Task inputs.
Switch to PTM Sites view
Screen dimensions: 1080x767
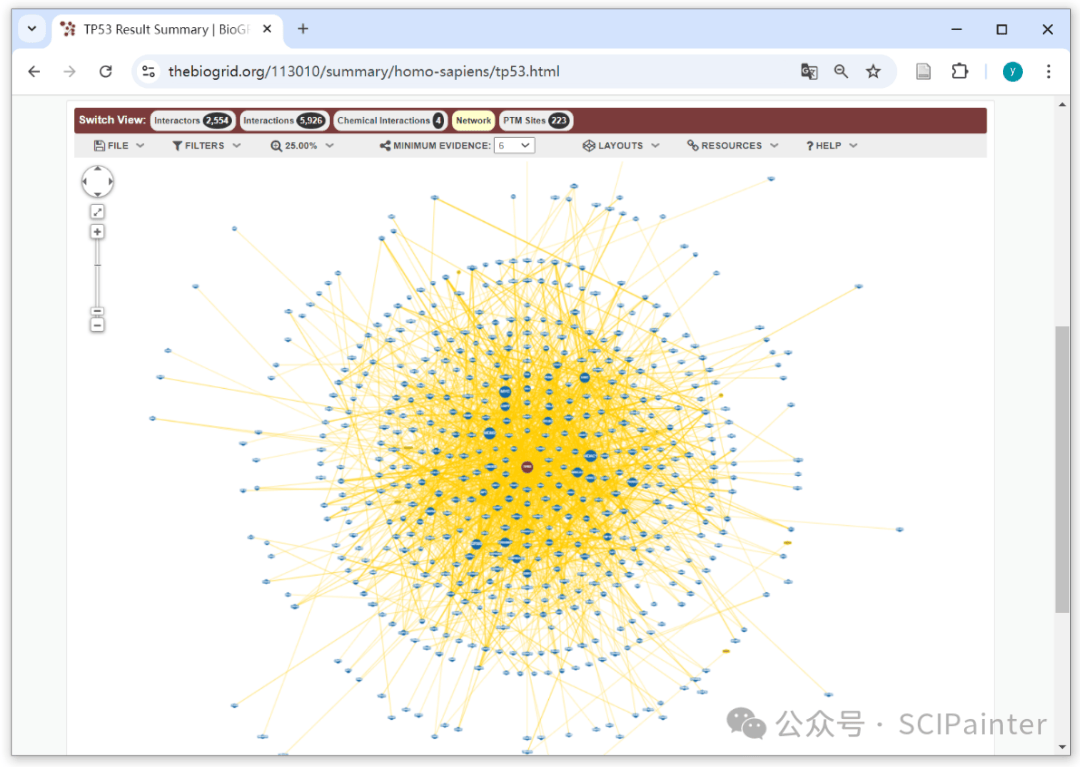tap(535, 121)
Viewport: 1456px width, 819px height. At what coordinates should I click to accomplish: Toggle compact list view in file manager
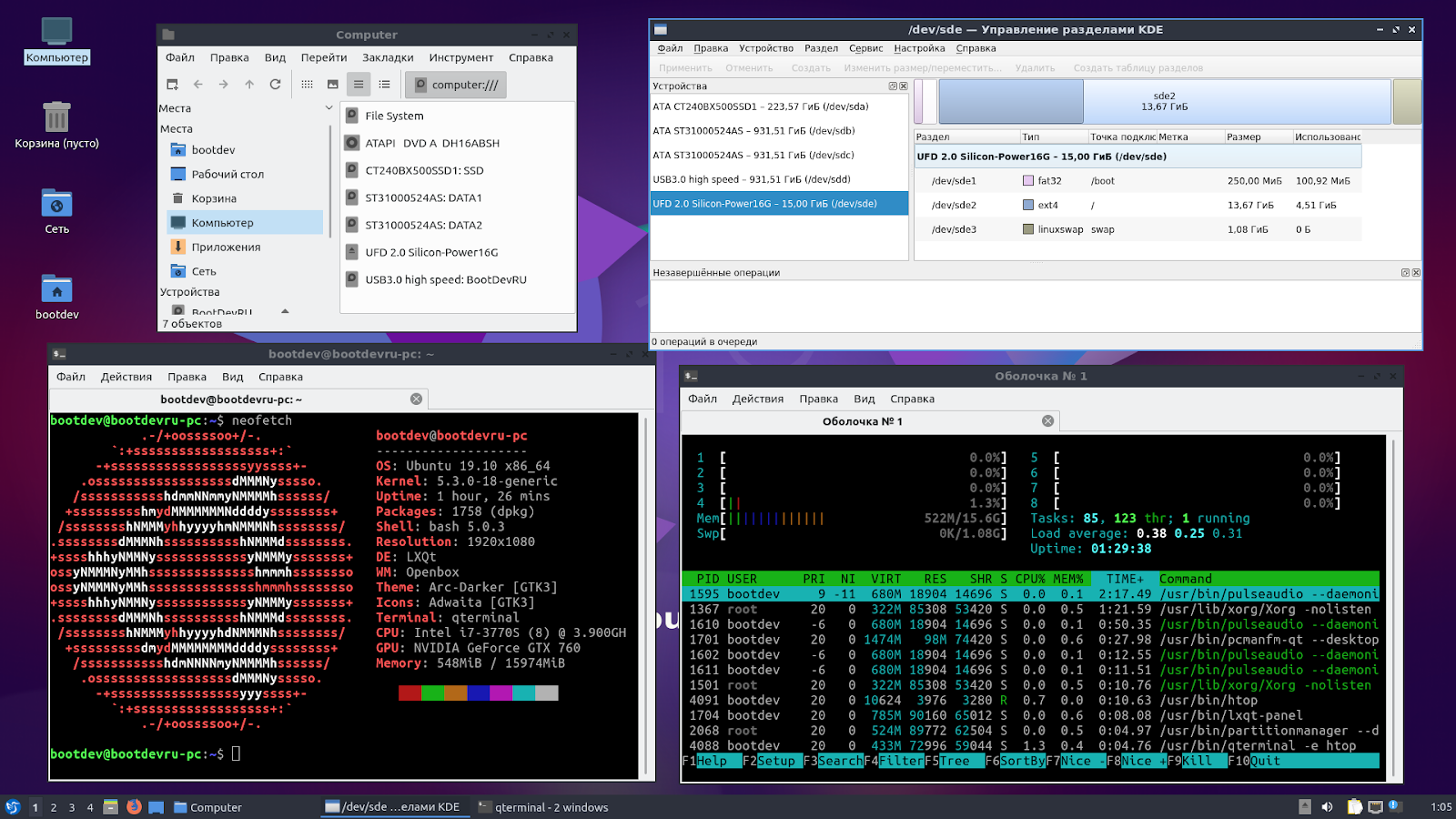pos(359,85)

Work task. After locating the line containing "Screen dimensions: 1080x767" in the entries above, repeat only it and each later line through the end, exactly, without any pictures.

Solution to this task.
Screen dimensions: 1080x767
tap(535, 121)
Viewport: 1456px width, 819px height. At what coordinates should I click to accomplish: Toggle compact list view in file manager
pos(359,85)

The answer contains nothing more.